貴重な資料数多く所蔵 長崎・江崎べっ甲店 江戸時代の領収書と鑑定書など

 長崎市の創業311年の老舗、江崎べっ甲店(江崎淑夫社長、6月に閉店)には、先月同店で新たに2冊の所在が確認された「今魚町宗旨改(しゅうしあらため)踏絵帳」計68冊の他にも、江戸時代からの、べっ甲の歴史を伝える資料をはじめ意匠を凝らしたべっ甲製品、商売の帳簿や珍しい古写真など、歴史的に貴重な資料が数多く所蔵されている。その一部を紹介する。

大極上笄代金の領収書(右)と鑑定書

 「覚」と筆書された書面は、現在の領収書に当たる。大極上のべっ甲笄(こうがい)1本の代金が「金子拾弐両壱歩」と書いてある。笄は、女性が日本髪の髷(まげ)に挿して使う髪飾り。金子12両は、現在の金額で約120万円。「鼈甲大極上正明請合」と記された鑑定書も添えられている。この高価な髪飾りの購入者は分かっていない。長崎史談会の原田博二会長は「太夫(たゆう)など花魁(おいらん)か豪商の奥方たち、あるいは金額から大名たちへの献上品とされたのではないか」と想像する。

 明治時代のロシア人との商売の帳簿「魯客品物借方控帳」、「日露貿易見本控帳」も残っている。明治期にどんなべっ甲製品が輸出向けに生産されたかなど、同店とロシア人との盛んな取引の状況が分かる資料だ。

ニコライ2世が贈った直筆サイン入りの写真

 ロシア語で「親愛なる江崎よ!」と直筆サインが書かれているというロシア皇太子ニコライ2世の写真は、皇太子と同店との親交の証し。帝政ロシア最後の皇帝となったニコライ2世は、皇太子だった1891年に訪日した際、べっ甲に魅了され同店を訪問。その後に向かった大津市で、警備の巡査に切り付けられ負傷した大津事件の際には、当主の5代目栄造(1843~1912年)がカステラを持って見舞ったとされる。

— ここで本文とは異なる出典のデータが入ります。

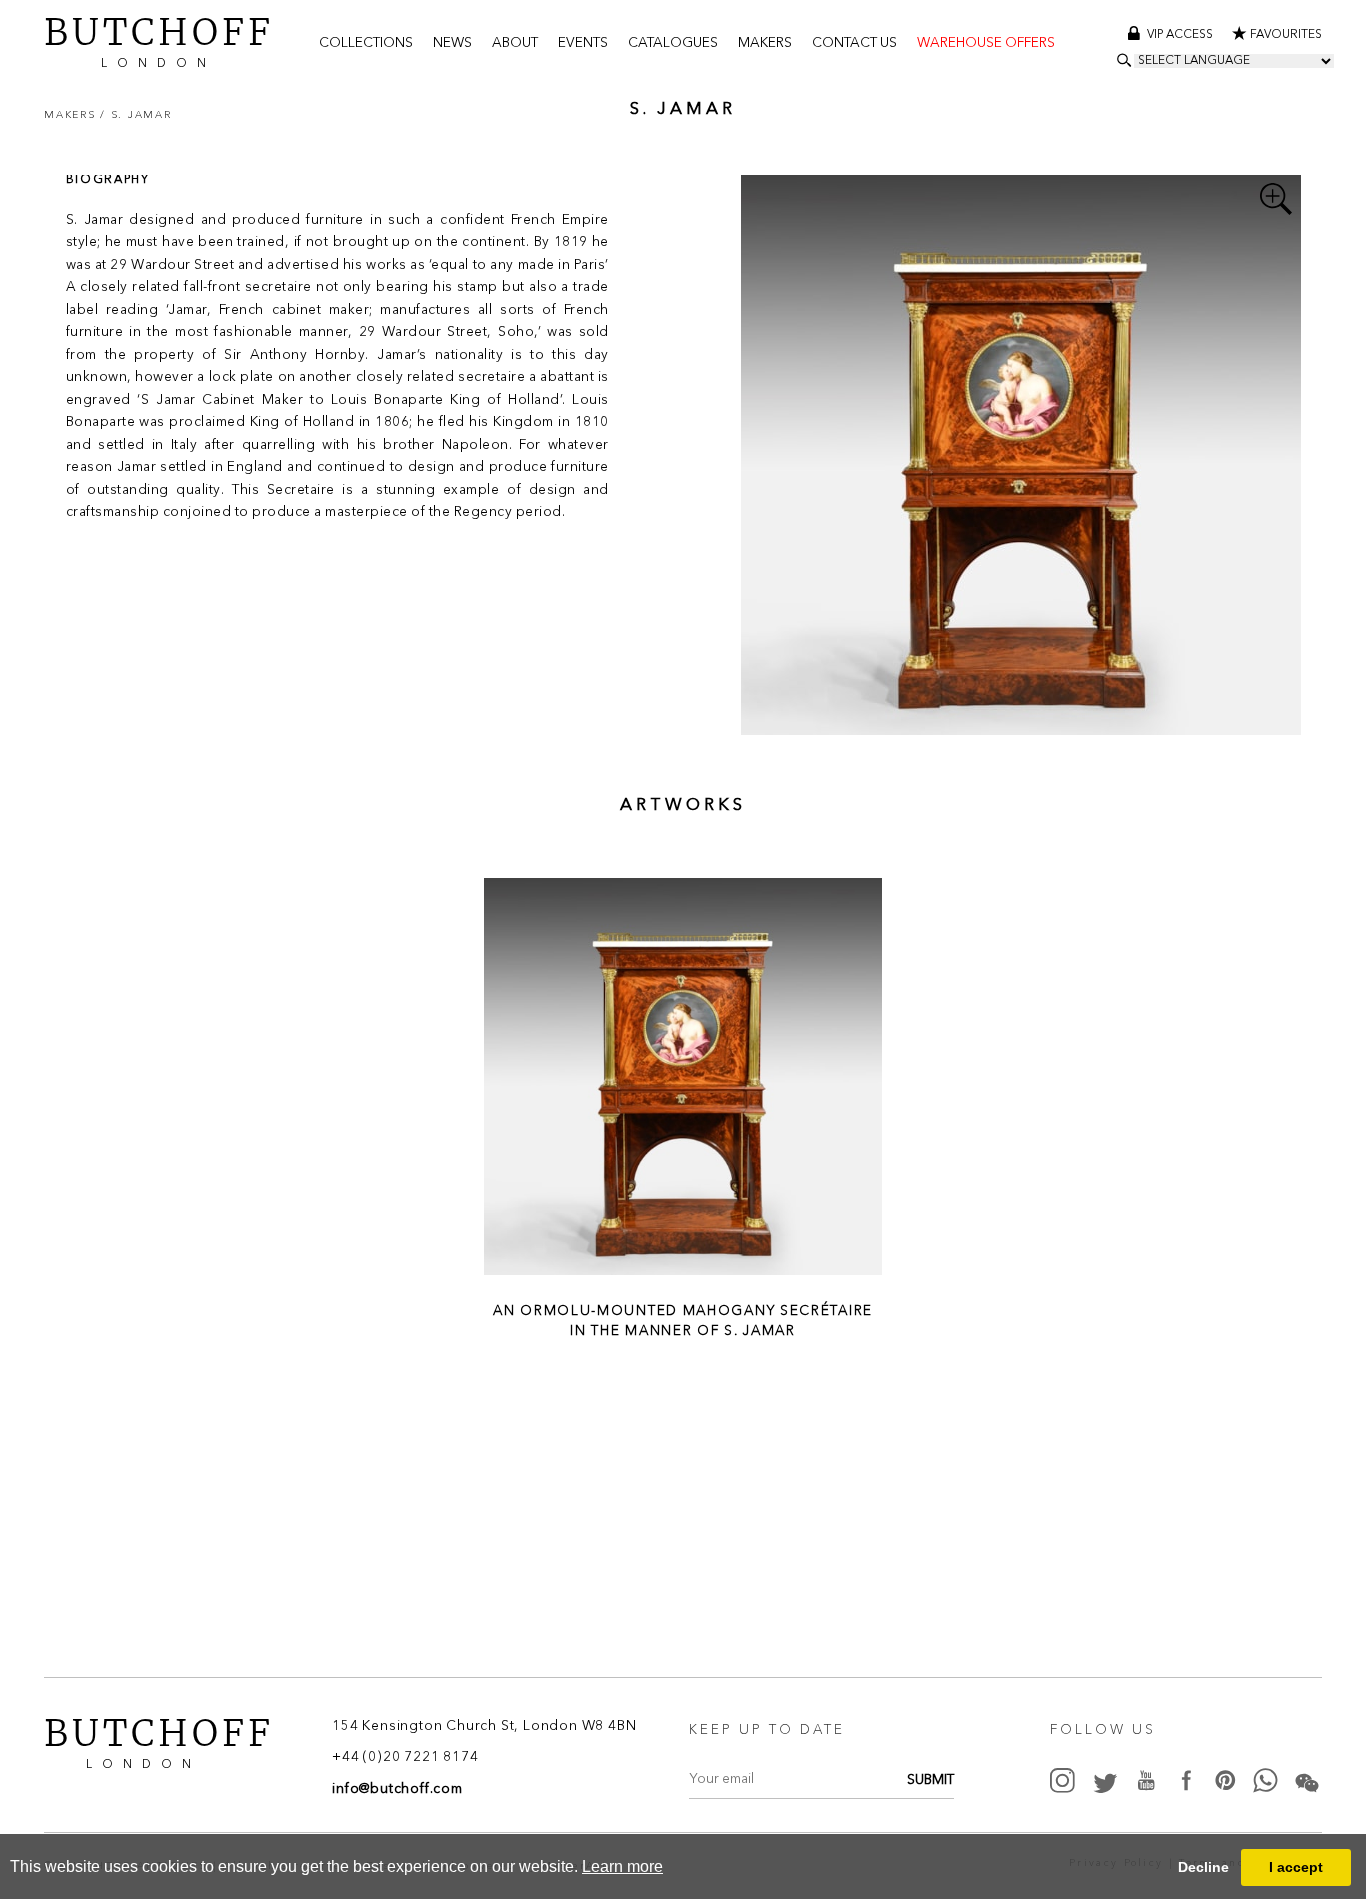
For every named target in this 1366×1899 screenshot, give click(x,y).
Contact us (854, 43)
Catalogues (673, 43)
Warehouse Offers (986, 43)
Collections (366, 43)
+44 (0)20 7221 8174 (405, 1758)
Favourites (1286, 35)
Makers (765, 43)
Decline (1203, 1867)
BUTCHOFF (159, 40)
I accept (1296, 1867)
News (452, 43)
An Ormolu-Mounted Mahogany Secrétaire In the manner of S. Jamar (683, 1320)
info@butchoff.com (397, 1789)
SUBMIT (930, 1780)
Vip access (1181, 35)
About (515, 43)
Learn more (622, 1866)
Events (583, 43)
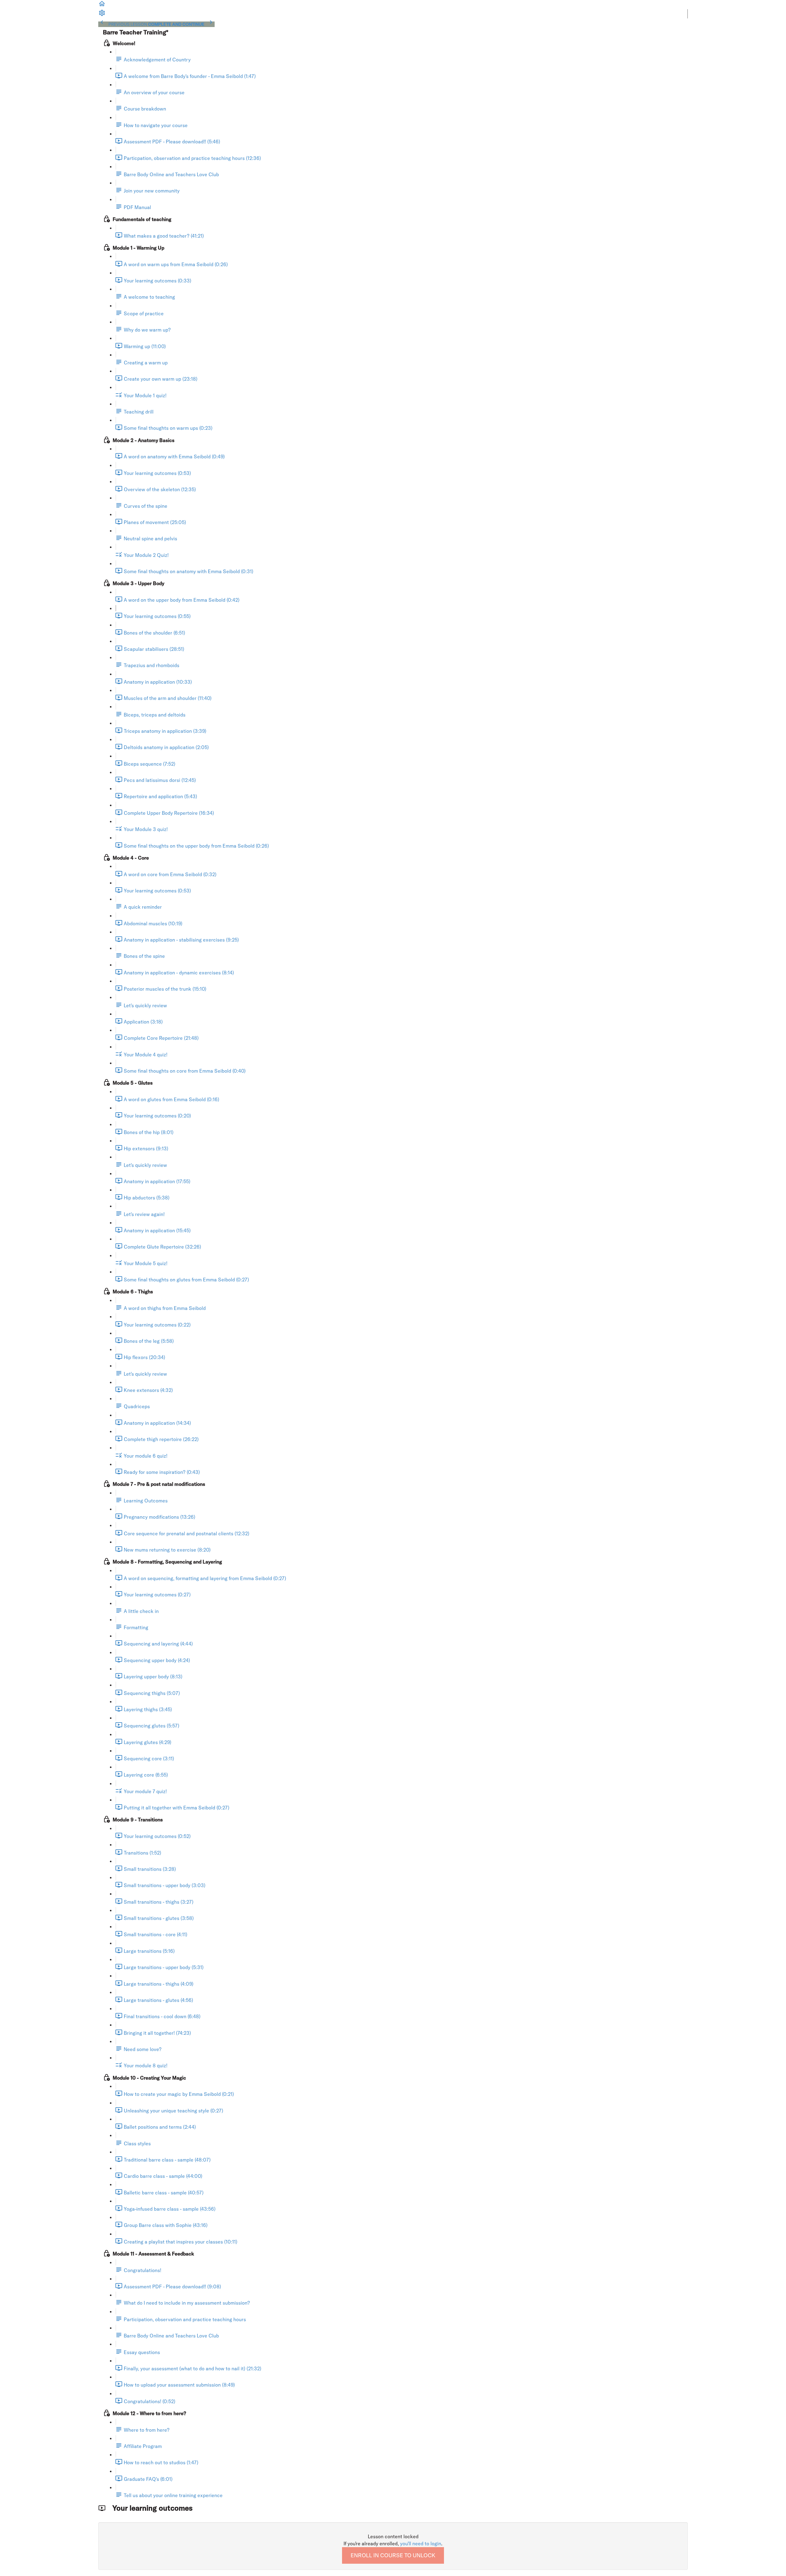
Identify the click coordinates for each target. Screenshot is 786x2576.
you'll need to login (420, 2543)
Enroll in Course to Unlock (393, 2555)
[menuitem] (102, 15)
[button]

1937年パリ万国博覧会でグランプリを受賞した「鯉の置物」

 1937(昭和12)年にパリで開かれた万国博覧会でグランプリを受賞したという「鯉の置物」は、うろこの一枚一枚や、なびくようなひれの動きが細やかに表現され、今も光沢を放っている。このほか、同店最大級のべっ甲製品である総べっ甲づくりの茶棚や、「上野彦馬撮影局開業初期アルバム」など貴重な古写真も多数ある。

江崎べっ甲店最大級の総べっ甲づくりの茶棚

 1898年に建設された店舗は解体されるが、これらの所蔵品は別の場所に移して保管している。